Task >> Present every row below as a Markdown table with the columns "No." and "Line", numbering each line in order and leaving out blank lines.
━━━━━━━━━━━━━━━━━━━━━━━━━━━━━━
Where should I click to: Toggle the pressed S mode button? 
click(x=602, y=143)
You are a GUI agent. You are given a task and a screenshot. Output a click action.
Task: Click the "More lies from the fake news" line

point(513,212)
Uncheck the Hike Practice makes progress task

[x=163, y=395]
━━━━━━━━━━━━━━━━━━━━━━━━━━━━━━
Reply >>
| No. | Line |
|---|---|
| 1 | Where should I click to: Toggle the pressed S mode button?  |
| 2 | click(x=602, y=143) |
| 3 | You are a GUI agent. You are given a task and a screenshot. Output a click action. |
| 4 | Task: Click the "More lies from the fake news" line |
| 5 | point(513,212) |
| 6 | Uncheck the Hike Practice makes progress task |
| 7 | [x=163, y=395] |